## [RECORDS PROVIDED]
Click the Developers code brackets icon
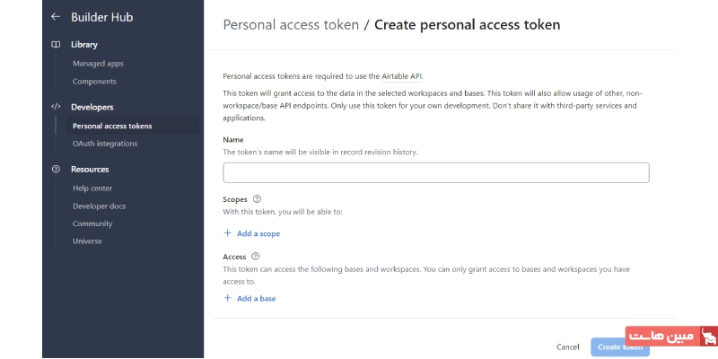Image resolution: width=718 pixels, height=359 pixels. pyautogui.click(x=56, y=107)
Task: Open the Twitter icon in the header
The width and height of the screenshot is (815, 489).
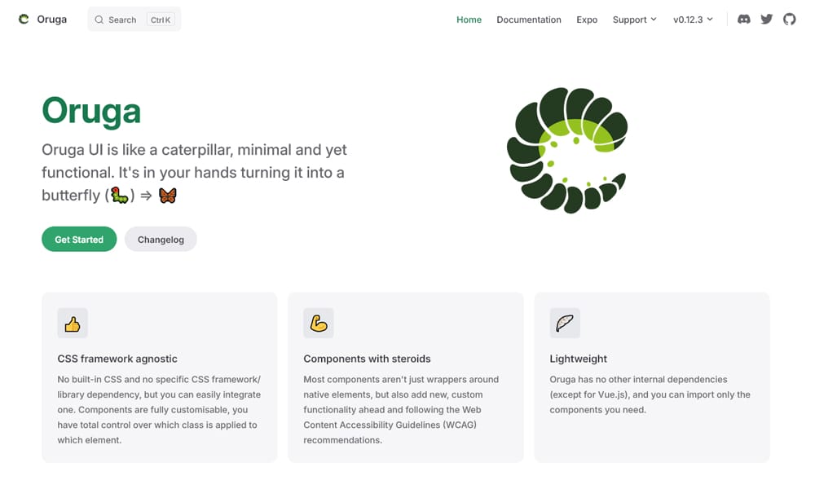Action: tap(766, 19)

## [TASK DIRECTIONS]
Every line from the one that holds "The width and" to the end of the listing should be output exactly, with pictures left out, please.

## [WRITTEN RESPONSE]
The width and height of the screenshot is (815, 489).
Action: tap(766, 19)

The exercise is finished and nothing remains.